Write out word for word the stretch of the material below from the line that contains "Provide the (X, Y)" through the end of the material, leaving the pictures out.

---

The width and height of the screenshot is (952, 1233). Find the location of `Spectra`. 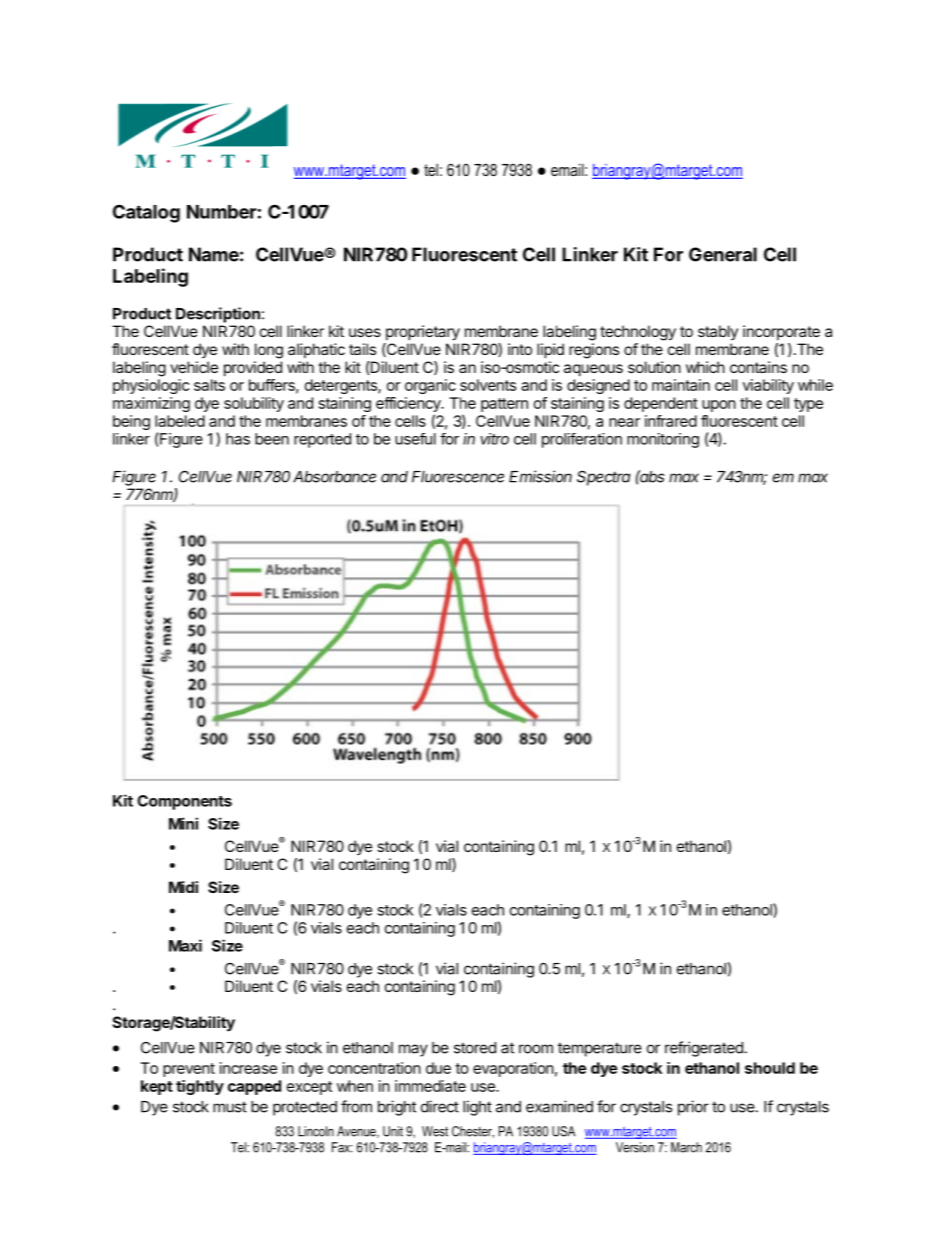

Spectra is located at coordinates (603, 478).
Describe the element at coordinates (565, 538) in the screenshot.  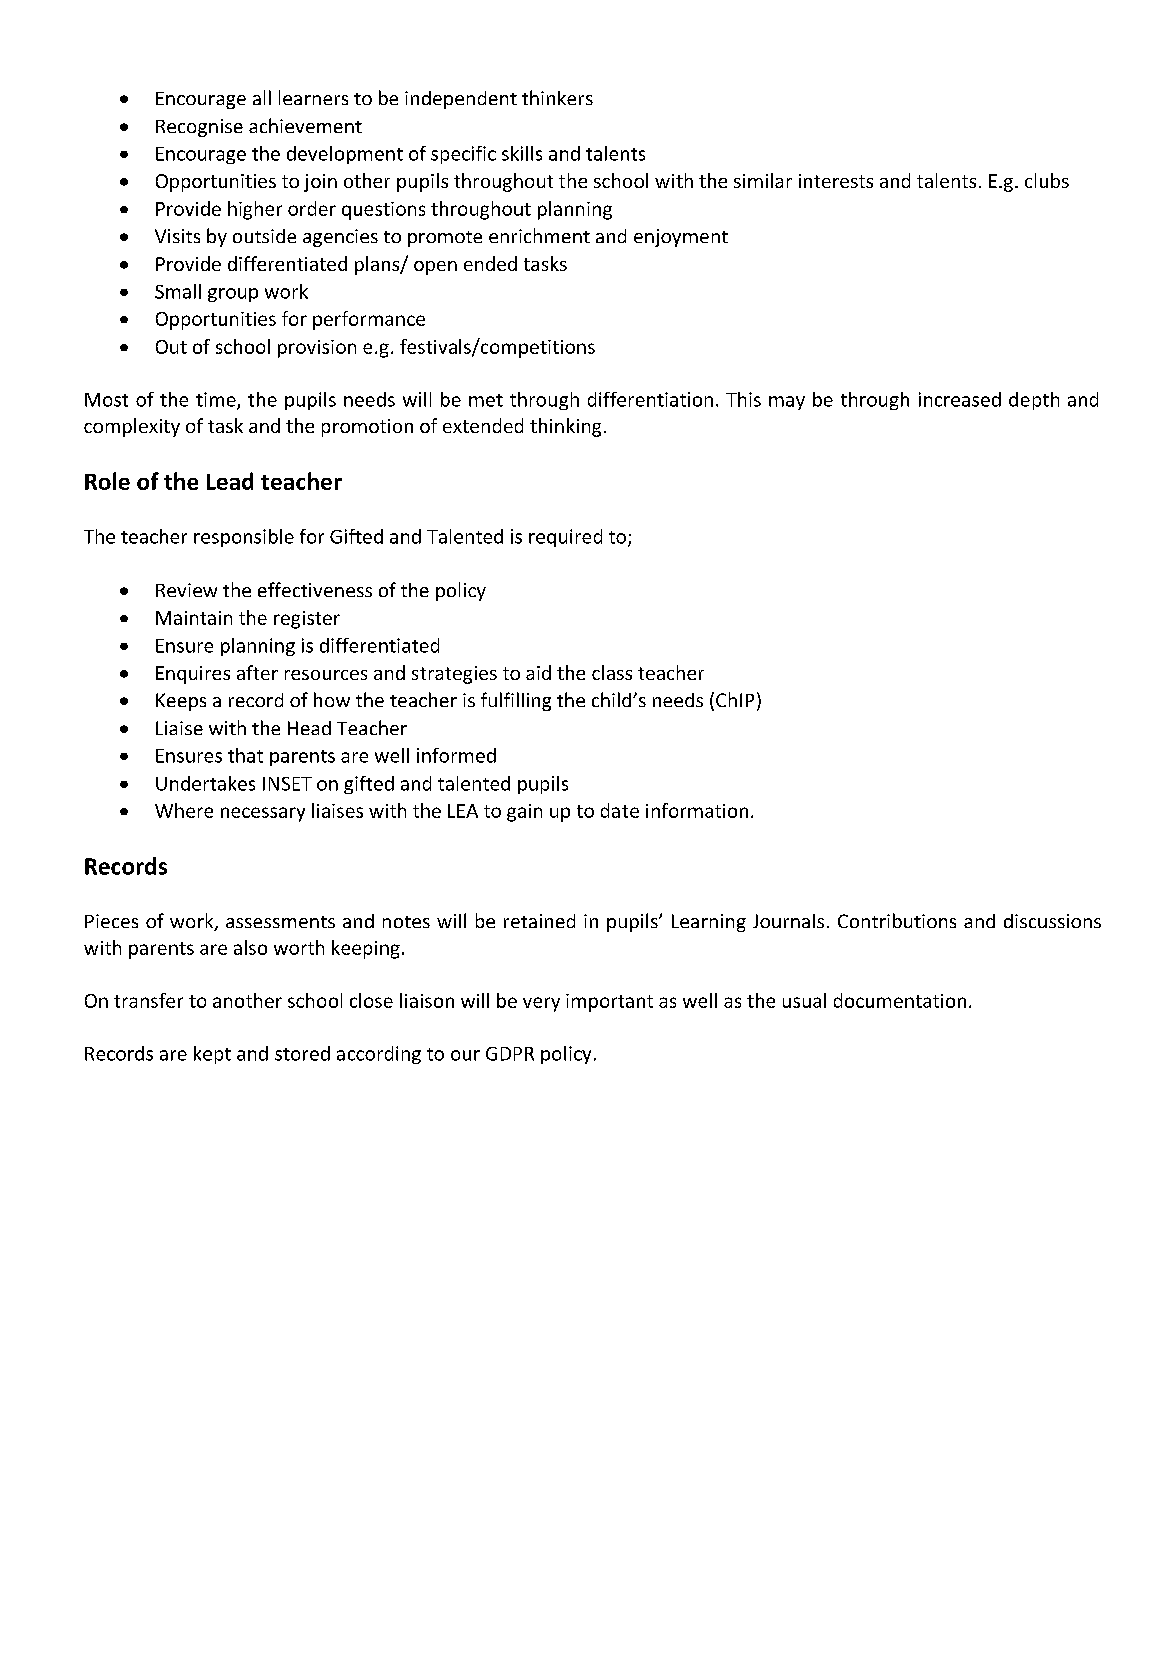
I see `required` at that location.
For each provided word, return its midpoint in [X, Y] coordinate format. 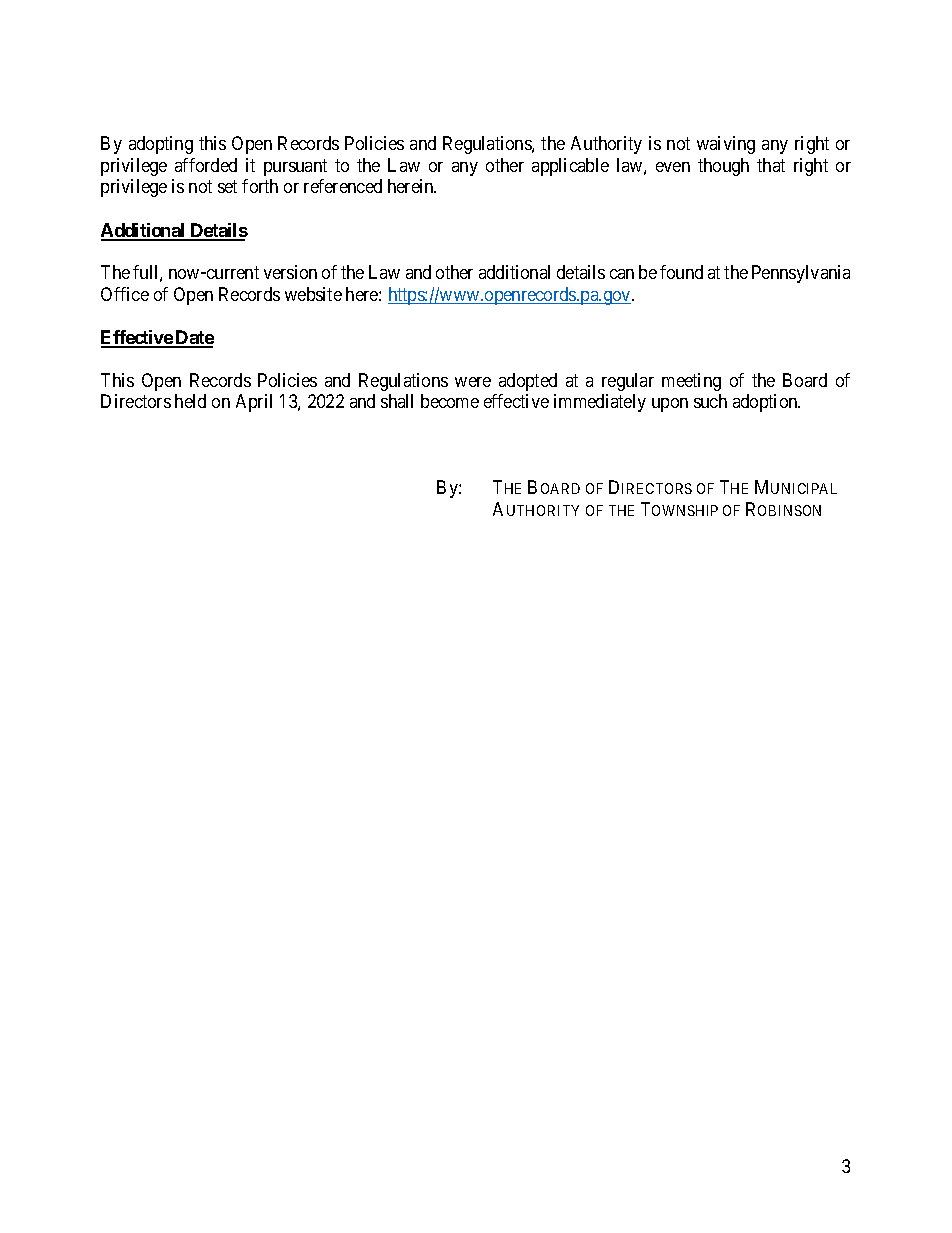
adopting [161, 145]
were [473, 382]
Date [194, 338]
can [622, 274]
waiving [726, 145]
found [681, 272]
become [450, 401]
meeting [691, 382]
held [190, 401]
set [227, 187]
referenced [343, 186]
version [290, 272]
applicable [570, 167]
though [723, 167]
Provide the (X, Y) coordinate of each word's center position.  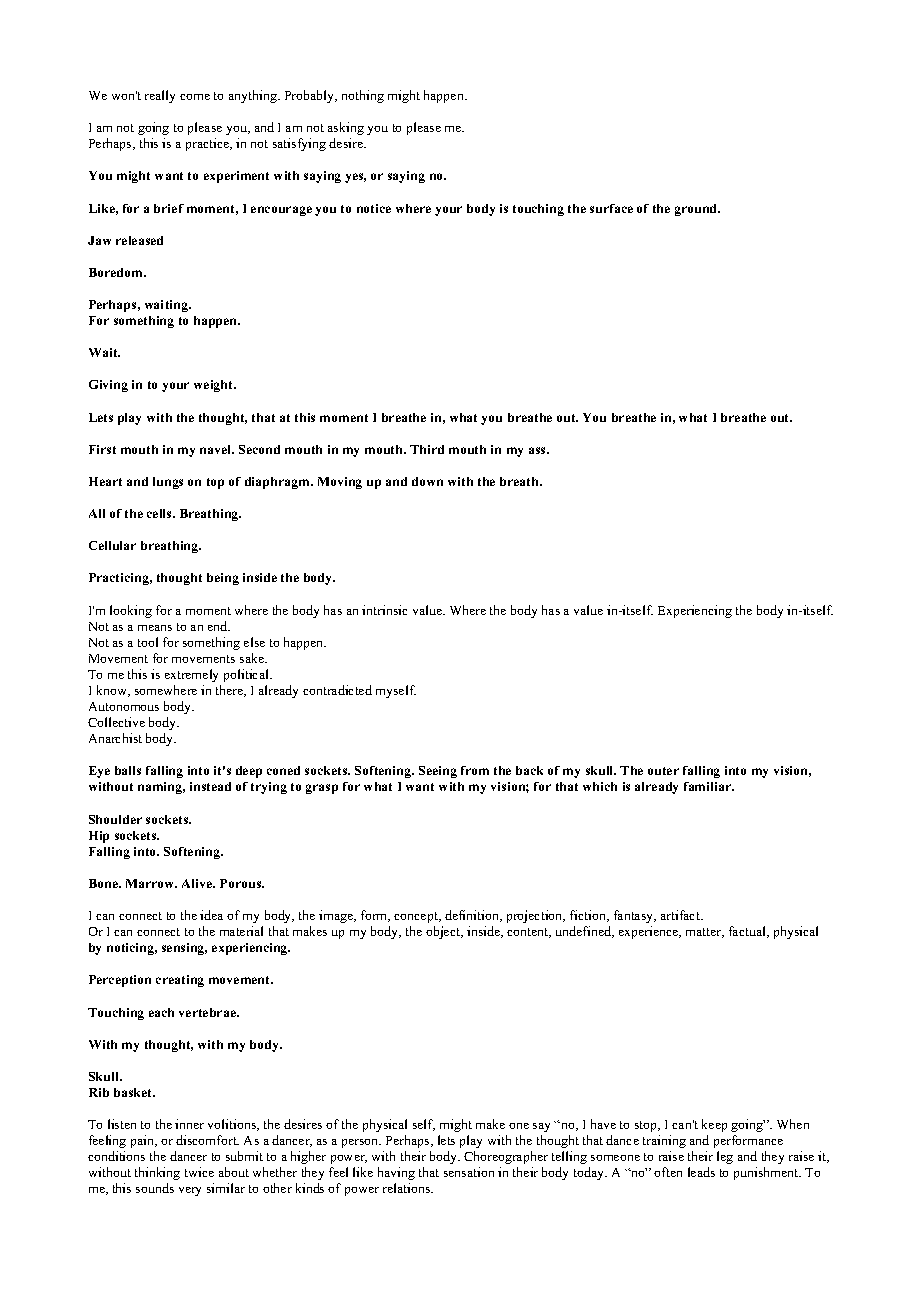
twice (199, 1172)
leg (725, 1157)
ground (697, 210)
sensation (469, 1172)
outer (663, 771)
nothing (363, 96)
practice (209, 144)
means (155, 628)
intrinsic (384, 610)
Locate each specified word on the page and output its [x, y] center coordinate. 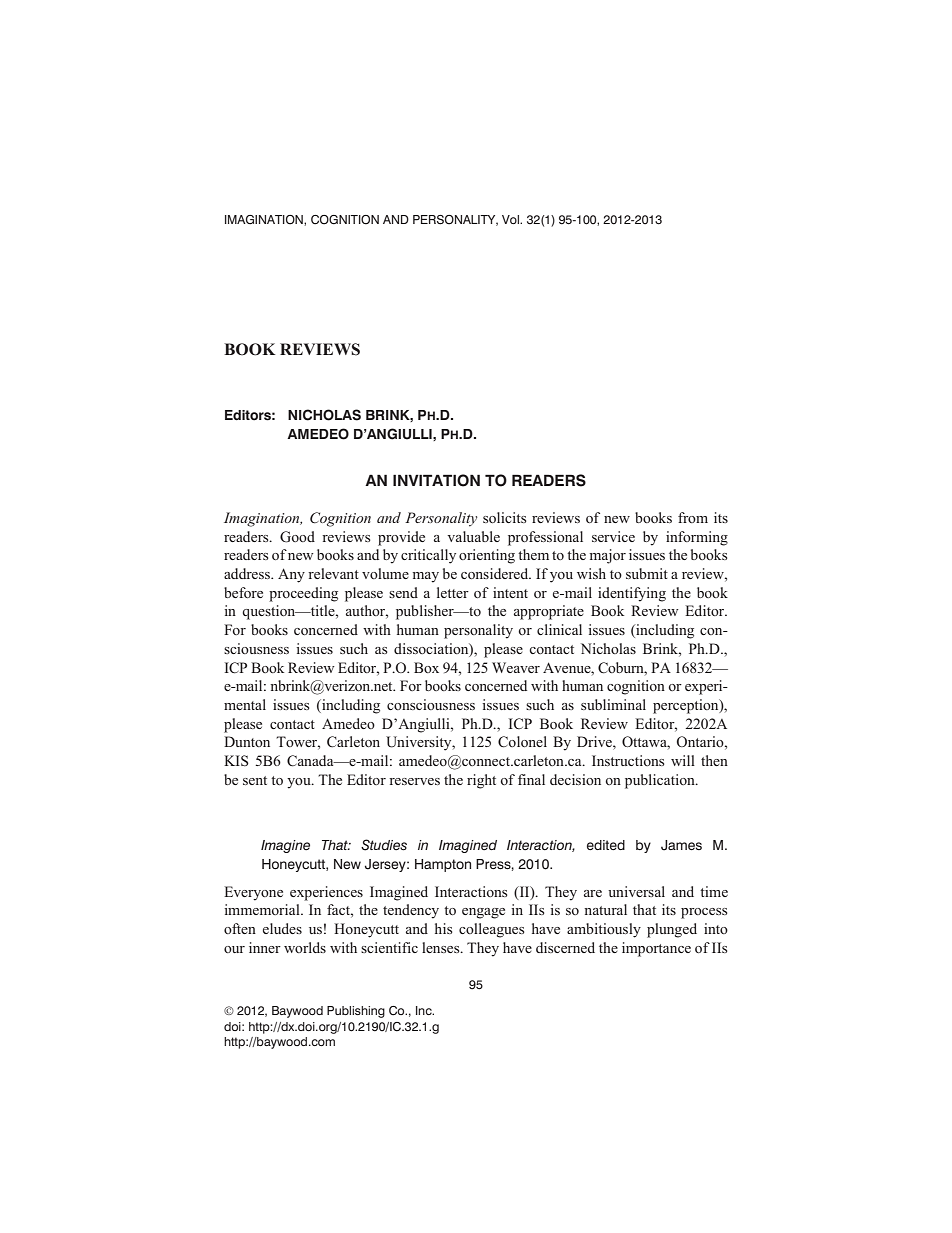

---

* **Correct result**:
Provide the (X, Y) coordinate of each word's center position.  
twice (199, 1172)
leg (725, 1157)
ground (697, 210)
sensation (469, 1172)
outer (663, 771)
nothing (363, 96)
practice (209, 144)
means (155, 628)
intrinsic (384, 610)
Locate each specified word on the page and output its [x, y] center coordinate. 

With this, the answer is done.